# firefox/thunderbird take very long time (~45s) to start



## caesius (Nov 17, 2008)

I've never had this problem before. Launching either firefox or thunderbird in KDE takes around 30-45s to load and there is no launch feedback. Other gtk apps load just fine, not to mention qt native apps launch in less than a second.

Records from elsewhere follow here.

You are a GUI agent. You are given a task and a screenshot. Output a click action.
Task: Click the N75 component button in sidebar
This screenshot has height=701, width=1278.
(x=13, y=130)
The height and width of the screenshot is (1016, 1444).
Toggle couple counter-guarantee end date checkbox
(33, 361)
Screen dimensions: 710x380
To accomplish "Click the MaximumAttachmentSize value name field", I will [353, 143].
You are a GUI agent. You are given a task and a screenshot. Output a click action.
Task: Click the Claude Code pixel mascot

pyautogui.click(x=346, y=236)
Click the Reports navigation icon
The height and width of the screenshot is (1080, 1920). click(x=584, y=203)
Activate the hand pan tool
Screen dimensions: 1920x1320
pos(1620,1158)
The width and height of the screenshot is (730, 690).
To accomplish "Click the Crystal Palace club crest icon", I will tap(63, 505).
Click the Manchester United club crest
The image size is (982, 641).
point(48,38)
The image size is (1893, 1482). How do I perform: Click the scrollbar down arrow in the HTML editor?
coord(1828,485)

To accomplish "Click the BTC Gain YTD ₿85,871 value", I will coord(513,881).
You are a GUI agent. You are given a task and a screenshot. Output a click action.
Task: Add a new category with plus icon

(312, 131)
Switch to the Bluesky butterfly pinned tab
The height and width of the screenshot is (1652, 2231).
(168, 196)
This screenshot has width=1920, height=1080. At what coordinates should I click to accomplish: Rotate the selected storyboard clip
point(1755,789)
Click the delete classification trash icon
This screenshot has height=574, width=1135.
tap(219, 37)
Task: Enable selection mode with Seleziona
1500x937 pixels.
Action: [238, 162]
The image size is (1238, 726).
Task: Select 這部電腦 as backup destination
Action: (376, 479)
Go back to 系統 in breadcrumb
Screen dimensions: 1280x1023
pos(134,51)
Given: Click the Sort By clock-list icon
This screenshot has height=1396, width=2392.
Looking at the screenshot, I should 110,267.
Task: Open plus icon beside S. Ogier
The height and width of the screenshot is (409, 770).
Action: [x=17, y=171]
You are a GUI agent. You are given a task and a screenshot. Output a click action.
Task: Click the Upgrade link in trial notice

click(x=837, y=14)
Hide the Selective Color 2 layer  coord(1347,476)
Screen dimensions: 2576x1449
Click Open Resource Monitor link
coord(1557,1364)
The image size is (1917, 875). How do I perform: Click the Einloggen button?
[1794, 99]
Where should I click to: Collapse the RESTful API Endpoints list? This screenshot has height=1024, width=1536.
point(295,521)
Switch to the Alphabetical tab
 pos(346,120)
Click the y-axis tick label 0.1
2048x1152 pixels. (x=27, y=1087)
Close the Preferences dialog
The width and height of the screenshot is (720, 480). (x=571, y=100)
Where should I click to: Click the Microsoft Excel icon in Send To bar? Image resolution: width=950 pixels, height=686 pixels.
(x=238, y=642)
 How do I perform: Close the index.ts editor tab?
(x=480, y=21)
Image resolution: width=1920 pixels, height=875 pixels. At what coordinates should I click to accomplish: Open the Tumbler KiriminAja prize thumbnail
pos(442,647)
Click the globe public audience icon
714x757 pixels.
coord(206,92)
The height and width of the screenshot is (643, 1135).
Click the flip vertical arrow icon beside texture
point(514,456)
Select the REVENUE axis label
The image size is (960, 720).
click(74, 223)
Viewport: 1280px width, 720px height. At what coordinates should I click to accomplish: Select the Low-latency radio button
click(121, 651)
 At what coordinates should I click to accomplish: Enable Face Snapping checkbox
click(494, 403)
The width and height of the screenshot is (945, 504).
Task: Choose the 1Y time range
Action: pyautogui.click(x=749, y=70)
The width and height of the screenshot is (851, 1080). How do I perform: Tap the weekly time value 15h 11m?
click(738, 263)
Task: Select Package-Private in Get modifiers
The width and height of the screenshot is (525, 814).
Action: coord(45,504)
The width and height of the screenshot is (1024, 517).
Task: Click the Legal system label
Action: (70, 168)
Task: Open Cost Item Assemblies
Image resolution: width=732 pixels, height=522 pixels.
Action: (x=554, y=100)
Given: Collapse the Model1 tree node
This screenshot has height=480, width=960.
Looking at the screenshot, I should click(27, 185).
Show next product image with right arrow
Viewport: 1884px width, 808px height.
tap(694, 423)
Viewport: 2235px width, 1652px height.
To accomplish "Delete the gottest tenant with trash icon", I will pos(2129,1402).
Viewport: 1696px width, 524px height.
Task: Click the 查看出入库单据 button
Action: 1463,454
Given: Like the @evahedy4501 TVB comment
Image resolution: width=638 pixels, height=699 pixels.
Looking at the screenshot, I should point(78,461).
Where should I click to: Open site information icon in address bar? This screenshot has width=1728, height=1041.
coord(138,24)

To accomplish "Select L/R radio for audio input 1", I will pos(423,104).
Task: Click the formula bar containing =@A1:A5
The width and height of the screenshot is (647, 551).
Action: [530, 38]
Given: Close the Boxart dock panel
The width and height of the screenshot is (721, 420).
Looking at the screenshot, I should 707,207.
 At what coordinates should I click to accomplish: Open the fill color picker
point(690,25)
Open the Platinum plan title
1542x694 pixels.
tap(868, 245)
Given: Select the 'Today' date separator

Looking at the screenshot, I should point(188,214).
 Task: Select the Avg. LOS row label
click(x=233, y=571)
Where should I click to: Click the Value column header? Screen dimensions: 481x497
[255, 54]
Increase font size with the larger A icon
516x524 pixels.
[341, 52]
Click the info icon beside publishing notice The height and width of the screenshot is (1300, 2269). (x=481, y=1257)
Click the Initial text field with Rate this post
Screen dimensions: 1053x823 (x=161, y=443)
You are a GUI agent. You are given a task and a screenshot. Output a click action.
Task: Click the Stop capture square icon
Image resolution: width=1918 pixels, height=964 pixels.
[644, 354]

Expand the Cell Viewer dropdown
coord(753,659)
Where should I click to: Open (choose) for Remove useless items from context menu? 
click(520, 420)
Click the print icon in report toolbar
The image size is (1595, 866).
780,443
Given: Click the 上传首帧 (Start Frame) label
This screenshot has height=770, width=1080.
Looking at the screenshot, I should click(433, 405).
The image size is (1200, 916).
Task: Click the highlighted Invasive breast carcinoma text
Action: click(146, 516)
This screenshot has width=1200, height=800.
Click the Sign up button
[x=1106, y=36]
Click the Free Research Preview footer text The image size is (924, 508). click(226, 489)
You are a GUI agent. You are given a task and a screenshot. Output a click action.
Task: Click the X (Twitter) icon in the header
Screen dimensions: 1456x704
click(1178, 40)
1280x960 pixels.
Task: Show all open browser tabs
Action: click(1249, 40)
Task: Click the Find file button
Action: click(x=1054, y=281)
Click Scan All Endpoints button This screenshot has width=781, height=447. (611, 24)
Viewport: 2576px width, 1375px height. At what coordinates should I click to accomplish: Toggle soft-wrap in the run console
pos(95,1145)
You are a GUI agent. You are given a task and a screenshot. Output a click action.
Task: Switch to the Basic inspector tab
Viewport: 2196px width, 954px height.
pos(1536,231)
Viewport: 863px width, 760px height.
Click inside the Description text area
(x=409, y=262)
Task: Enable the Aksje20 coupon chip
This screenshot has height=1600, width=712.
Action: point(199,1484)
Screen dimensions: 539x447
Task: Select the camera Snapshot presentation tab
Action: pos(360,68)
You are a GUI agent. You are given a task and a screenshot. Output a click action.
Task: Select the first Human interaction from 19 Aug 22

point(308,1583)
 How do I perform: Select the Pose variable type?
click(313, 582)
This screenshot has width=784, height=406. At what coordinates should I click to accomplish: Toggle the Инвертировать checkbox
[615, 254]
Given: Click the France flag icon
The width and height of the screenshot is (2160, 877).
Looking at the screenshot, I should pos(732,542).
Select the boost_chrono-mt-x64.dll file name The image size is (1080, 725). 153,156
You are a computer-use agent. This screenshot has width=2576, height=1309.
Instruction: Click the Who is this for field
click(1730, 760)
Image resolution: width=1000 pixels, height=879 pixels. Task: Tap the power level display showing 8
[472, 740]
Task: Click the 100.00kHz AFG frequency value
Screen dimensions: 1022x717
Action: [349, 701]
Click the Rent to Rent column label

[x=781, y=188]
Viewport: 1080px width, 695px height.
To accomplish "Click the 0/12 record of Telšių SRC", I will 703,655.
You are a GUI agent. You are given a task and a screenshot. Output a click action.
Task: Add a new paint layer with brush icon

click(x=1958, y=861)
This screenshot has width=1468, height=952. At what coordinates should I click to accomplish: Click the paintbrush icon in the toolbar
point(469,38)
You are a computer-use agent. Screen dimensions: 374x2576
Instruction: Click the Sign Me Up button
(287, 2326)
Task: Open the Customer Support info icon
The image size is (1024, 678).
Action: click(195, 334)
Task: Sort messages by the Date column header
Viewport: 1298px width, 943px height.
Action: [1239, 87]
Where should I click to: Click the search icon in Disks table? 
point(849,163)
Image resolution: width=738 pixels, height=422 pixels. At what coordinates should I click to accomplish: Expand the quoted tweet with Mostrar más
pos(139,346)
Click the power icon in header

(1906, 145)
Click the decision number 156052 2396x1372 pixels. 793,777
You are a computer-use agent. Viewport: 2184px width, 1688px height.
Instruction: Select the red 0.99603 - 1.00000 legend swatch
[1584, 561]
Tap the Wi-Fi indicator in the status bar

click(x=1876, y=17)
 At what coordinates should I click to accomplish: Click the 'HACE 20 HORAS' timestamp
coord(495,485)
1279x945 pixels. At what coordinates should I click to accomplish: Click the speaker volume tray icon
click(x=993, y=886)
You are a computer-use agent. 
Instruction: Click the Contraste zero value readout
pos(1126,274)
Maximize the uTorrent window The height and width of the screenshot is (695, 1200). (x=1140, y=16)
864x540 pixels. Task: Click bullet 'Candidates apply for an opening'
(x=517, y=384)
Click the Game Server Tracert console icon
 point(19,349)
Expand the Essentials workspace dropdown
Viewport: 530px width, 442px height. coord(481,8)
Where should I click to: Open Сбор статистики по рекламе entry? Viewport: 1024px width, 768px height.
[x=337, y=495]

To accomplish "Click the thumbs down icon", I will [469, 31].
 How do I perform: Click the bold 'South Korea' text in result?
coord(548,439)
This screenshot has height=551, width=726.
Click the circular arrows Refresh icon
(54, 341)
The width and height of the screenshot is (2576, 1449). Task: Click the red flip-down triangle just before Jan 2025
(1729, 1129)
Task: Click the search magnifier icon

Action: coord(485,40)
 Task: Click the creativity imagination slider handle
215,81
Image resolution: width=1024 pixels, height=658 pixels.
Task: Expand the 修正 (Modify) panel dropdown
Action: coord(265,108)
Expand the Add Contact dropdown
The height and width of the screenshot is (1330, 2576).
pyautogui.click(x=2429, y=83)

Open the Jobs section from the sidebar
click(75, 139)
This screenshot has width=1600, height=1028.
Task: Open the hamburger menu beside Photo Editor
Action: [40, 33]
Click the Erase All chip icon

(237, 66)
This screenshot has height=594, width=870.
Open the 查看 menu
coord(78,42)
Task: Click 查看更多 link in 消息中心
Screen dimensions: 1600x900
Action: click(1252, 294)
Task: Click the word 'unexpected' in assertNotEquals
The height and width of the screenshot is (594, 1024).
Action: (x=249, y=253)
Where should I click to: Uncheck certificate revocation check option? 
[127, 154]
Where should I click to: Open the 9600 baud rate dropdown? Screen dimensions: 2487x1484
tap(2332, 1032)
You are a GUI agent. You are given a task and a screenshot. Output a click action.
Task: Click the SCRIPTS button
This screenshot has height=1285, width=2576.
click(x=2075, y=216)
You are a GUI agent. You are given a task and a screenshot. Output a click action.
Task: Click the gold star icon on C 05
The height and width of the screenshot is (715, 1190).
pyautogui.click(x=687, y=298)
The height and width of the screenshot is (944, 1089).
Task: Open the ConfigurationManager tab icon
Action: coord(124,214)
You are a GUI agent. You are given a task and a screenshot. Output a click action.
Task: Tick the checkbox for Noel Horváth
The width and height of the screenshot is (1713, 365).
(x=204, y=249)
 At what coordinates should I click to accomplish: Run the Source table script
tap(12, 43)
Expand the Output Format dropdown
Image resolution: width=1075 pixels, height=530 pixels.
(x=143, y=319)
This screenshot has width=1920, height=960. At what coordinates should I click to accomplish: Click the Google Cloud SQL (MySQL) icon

This problem didn't exist on my last machine and it's only been one week. Anyone have any insight into this problem?


----------



## aragon (Nov 17, 2008)

Check that your hostname resolves.  Add it to /etc/hosts if necessary.


----------



## surferwl (Nov 18, 2008)

aragon,good!


----------



## developer (Nov 18, 2008)

Try firefox3!

It's very good


----------



## caesius (Nov 19, 2008)

developer said:
			
		

> Try firefox3!
> 
> It's very good



same problem with firefox and firefox3,

I feel this is more of a GTK issue than a specific "mozilla" problem


----------



## Mel_Flynn (Nov 19, 2008)

I think the problem lies more with plugins and extensions. Stumbleupon for instance will (if you don't log out on browser close) prefetch some stuff from the net.

You could start it from Konsole window to see if there's anything specific it's hanging on or that it just does a lot while starting.


----------



## caesius (Nov 21, 2008)

Mel_Flynn said:
			
		

> I think the problem lies more with plugins and extensions. Stumbleupon for instance will (if you don't log out on browser close) prefetch some stuff from the net.
> 
> You could start it from Konsole window to see if there's anything specific it's hanging on or that it just does a lot while starting.



No noise when started from console, only addon installed is the default one (DOM inspector I think?)


----------



## Mel_Flynn (Nov 22, 2008)

Do other browsers have the same issue of slow start up?


----------